Than I turn on the Serial Monitor from the IDE. Than I send a character through Serial Monitor.
Now, the funny thing is, nothing happens. I send a character again, again and again. And, after doing that for a while, Arduino responds. Sometimes Arduino accepts character in the first attempt, sometimes I have to send it more than 10 times. After character was accepted, from then on, it accepts each caracter I send without the fuss.
Why are Arduino/Serial Monitor ignoring the characters sent at a begining?
Are you waiting for the code to finish uploading?
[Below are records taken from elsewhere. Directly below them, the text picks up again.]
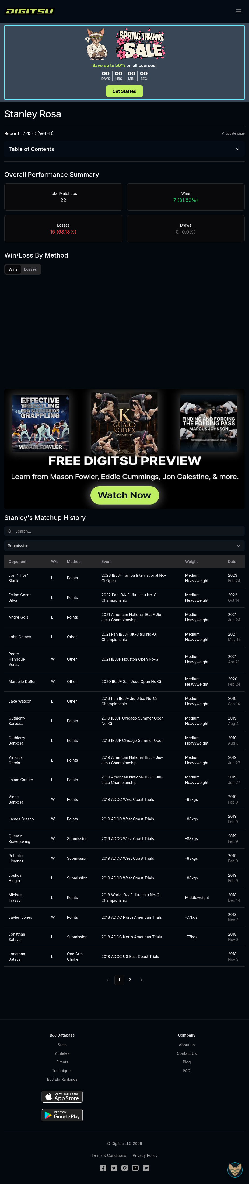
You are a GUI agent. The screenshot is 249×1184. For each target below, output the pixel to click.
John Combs (20, 637)
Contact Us (187, 1053)
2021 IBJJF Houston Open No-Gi (130, 659)
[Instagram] (124, 1168)
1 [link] (119, 980)
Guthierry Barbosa (17, 721)
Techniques (62, 1070)
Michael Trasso (16, 898)
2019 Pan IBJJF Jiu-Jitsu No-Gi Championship (129, 701)
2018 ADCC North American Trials (131, 917)
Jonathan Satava (17, 937)
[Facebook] (103, 1168)
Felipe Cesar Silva (20, 597)
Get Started (124, 91)
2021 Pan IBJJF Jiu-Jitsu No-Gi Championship (129, 637)
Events (62, 1062)
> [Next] (141, 980)
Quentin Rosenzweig (19, 839)
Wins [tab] (13, 269)
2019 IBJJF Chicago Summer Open (132, 740)
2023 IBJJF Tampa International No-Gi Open (133, 578)
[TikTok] (146, 1168)
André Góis (18, 617)
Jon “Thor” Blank (18, 578)
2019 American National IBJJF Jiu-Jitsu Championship (132, 760)
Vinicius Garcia (16, 760)
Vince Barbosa (16, 799)
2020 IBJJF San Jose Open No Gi (131, 681)
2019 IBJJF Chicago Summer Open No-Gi (132, 721)
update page (233, 133)
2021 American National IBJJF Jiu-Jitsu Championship (132, 617)
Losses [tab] (30, 269)
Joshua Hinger (15, 878)
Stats (62, 1044)
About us (187, 1044)
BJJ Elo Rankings (62, 1079)
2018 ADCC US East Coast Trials (130, 956)
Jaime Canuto (21, 779)
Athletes (62, 1053)
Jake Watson (20, 701)
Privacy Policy (145, 1155)
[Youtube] (135, 1168)
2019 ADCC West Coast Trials (127, 799)
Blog (187, 1062)
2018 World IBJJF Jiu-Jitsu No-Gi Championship (130, 898)
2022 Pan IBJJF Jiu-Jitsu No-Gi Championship (129, 597)
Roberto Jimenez (16, 858)
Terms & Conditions (109, 1155)
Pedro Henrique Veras (17, 659)
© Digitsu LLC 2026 (124, 1143)
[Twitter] (114, 1168)
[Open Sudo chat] (235, 1170)
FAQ (186, 1070)
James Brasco (21, 819)
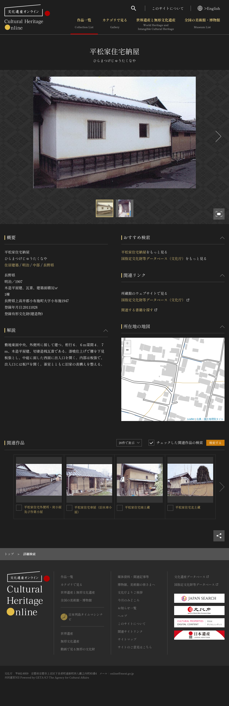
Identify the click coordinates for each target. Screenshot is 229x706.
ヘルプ (122, 616)
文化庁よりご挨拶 (130, 592)
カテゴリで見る (114, 24)
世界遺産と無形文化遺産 (155, 24)
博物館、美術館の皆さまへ (136, 584)
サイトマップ (127, 639)
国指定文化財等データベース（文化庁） (153, 258)
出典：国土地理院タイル (209, 419)
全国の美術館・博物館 (202, 24)
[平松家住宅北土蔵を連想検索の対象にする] (170, 508)
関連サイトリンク (130, 631)
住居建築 (11, 265)
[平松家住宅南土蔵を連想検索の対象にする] (120, 508)
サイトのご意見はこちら (135, 647)
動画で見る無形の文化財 (78, 649)
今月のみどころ (129, 600)
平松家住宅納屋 (133, 252)
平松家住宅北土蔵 (187, 507)
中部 (36, 265)
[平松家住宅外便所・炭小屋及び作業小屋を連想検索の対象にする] (19, 508)
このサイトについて (168, 8)
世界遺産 (67, 633)
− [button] (127, 350)
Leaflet (190, 419)
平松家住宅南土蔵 (137, 507)
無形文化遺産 (70, 641)
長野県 (48, 265)
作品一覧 (84, 24)
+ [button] (127, 343)
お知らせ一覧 (127, 608)
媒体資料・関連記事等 (133, 576)
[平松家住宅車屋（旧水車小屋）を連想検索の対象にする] (69, 508)
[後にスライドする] (218, 136)
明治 (25, 265)
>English (209, 8)
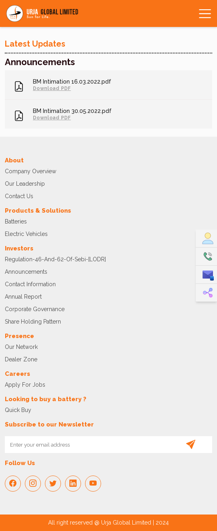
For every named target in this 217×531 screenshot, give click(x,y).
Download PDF (52, 88)
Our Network (21, 347)
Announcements (26, 272)
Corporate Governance (35, 309)
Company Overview (30, 171)
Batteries (16, 221)
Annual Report (23, 296)
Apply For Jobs (25, 384)
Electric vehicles (26, 234)
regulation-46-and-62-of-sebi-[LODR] (55, 259)
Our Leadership (25, 183)
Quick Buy (18, 410)
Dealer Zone (21, 359)
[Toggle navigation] (203, 13)
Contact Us (19, 196)
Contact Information (30, 284)
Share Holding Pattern (33, 321)
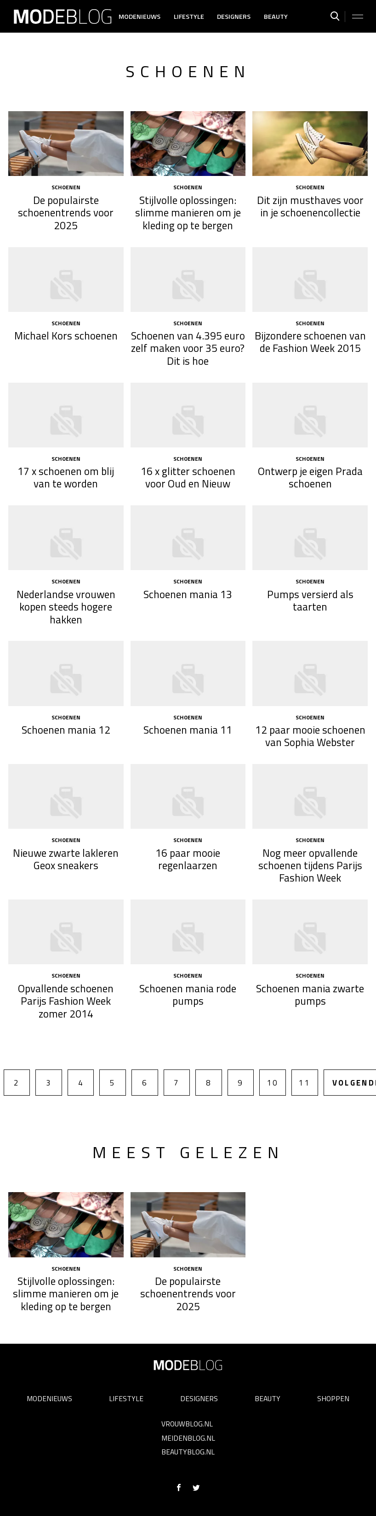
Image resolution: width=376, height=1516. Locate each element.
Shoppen (333, 1398)
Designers (234, 16)
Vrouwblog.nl (187, 1423)
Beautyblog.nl (188, 1451)
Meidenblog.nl (188, 1437)
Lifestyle (189, 16)
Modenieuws (139, 16)
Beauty (276, 16)
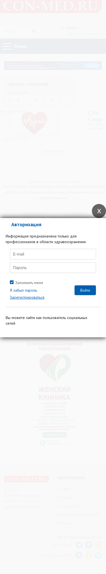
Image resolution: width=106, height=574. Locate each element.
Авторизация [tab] (26, 224)
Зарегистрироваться (27, 297)
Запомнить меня (29, 282)
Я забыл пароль (23, 290)
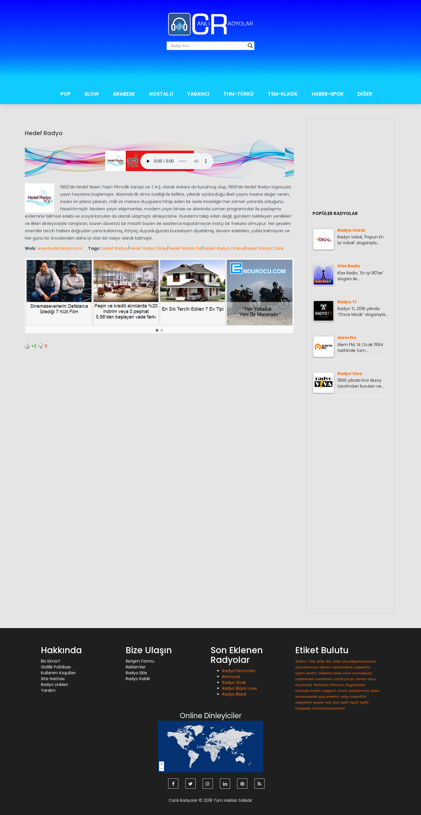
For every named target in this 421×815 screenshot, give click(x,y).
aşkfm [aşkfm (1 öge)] (300, 673)
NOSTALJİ (161, 93)
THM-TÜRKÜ (238, 93)
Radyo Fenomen (239, 671)
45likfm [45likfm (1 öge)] (301, 661)
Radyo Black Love (239, 688)
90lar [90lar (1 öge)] (337, 661)
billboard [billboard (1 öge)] (325, 673)
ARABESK (124, 93)
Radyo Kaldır (138, 679)
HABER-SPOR (328, 93)
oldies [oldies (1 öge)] (374, 691)
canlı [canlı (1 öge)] (347, 673)
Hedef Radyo (44, 133)
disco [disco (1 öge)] (372, 679)
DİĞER (365, 93)
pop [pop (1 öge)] (322, 696)
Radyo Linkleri (54, 684)
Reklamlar (136, 667)
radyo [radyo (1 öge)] (345, 696)
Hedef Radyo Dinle (148, 248)
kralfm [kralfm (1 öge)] (316, 691)
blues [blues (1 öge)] (338, 673)
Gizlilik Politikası (56, 667)
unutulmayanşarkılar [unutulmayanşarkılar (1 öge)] (328, 708)
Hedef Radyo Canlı (264, 248)
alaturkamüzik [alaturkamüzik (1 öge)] (306, 667)
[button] (157, 330)
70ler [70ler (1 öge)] (312, 661)
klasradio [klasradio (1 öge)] (302, 691)
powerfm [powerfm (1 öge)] (332, 696)
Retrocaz (231, 677)
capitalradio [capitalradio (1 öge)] (304, 679)
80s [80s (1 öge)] (329, 661)
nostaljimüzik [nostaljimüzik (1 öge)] (358, 691)
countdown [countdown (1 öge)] (323, 679)
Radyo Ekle (136, 673)
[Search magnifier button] (250, 46)
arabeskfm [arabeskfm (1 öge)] (362, 667)
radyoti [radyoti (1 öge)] (318, 702)
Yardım (48, 690)
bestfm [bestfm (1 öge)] (312, 673)
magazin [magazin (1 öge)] (329, 691)
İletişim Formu (140, 661)
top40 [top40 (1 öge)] (364, 702)
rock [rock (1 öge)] (328, 702)
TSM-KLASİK (283, 93)
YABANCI (198, 93)
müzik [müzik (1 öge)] (342, 691)
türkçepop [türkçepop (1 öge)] (303, 708)
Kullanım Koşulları (58, 673)
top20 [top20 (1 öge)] (354, 702)
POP (65, 93)
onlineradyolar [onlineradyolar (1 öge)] (306, 696)
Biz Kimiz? (50, 661)
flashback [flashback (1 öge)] (321, 685)
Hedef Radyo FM (185, 248)
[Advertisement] (210, 70)
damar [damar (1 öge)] (361, 679)
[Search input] (208, 46)
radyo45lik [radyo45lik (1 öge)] (359, 696)
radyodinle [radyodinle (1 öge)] (303, 702)
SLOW (91, 93)
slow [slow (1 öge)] (335, 702)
That takes a good while on mine.
Do you have code running on the Arduino that is blocking whatever code you have receiving serial i/o, as in big fat DELAYS? Yes, 100 milliseconds counts as fat if it's in a loop.
Don't forget that opening the Serial Monitor resets the Arduino. You need to wait for the Arduino to reboot before you start hammering it with data. The simplest way to know it is ready is to add a Serial.print() statemet at the end of setup(). Don't bother hitting the Send key until you see the message you print.
PaulS:
Don't forget that opening the Serial Monitor resets the Arduino. You need to wait for the Arduino to reboot before you start hammering it with data. The simplest way to know it is ready is to add a Serial.print() statemet at the end of setup(). Don't bother hitting the Send key until you see the message you print.
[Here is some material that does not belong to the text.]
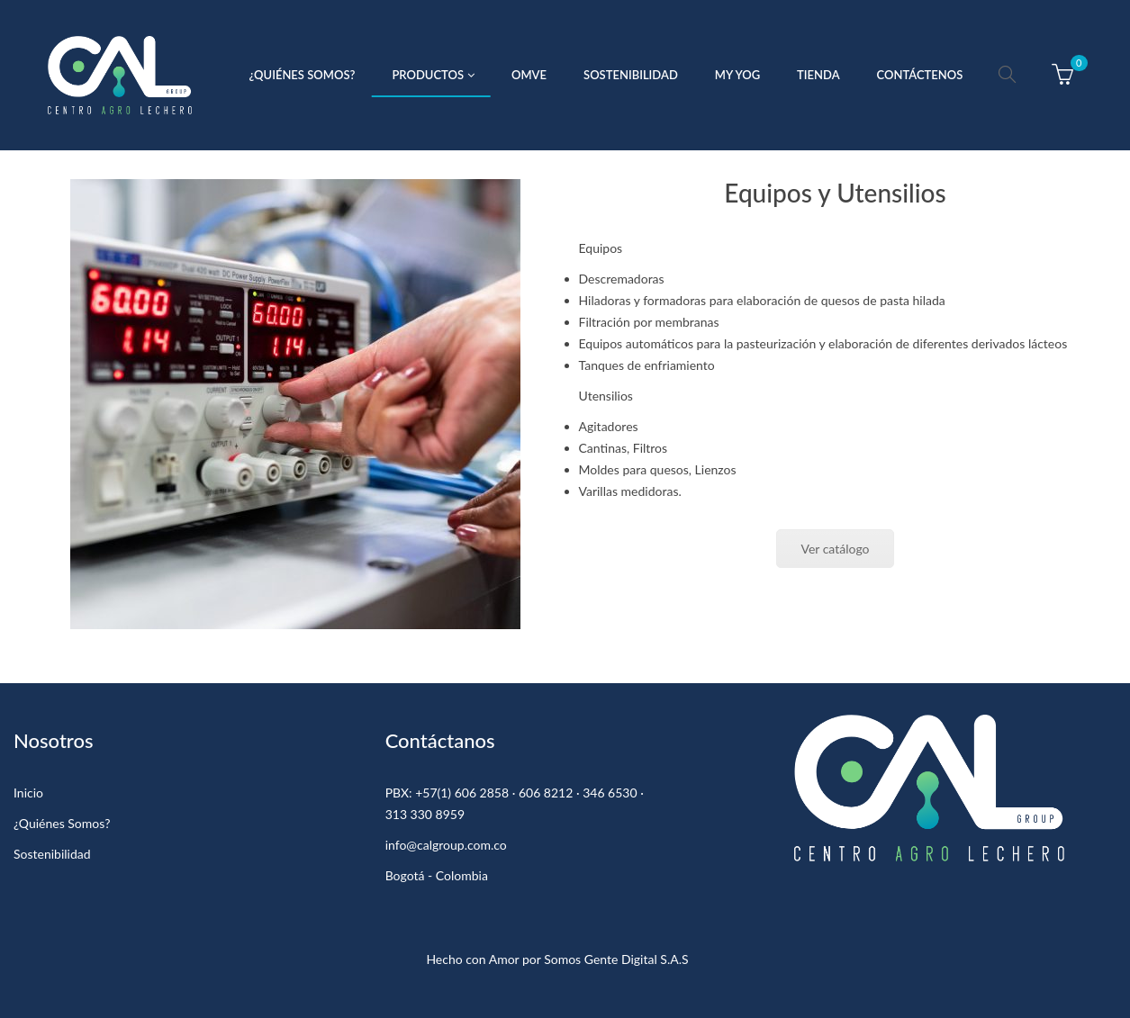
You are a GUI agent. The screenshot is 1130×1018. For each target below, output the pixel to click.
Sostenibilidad (52, 853)
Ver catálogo (834, 548)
That is the smart cookie. I'll try that.
Just reasoning loudly. My code must be ok, because it works as expected once it receives its first character. Problem must be in some systematic delay, just as PaulS described.
Yep, that's what it is. Starting the Serial Monitor (SM) causes Arduino to reboot. And the delay was caused by that reboot.
I've just put something like: Serial.println("Arduino is ready"); into the setup () { ... }. If I wait for this to be printed back to SM, than I can start sending characters back to Ard. through SM.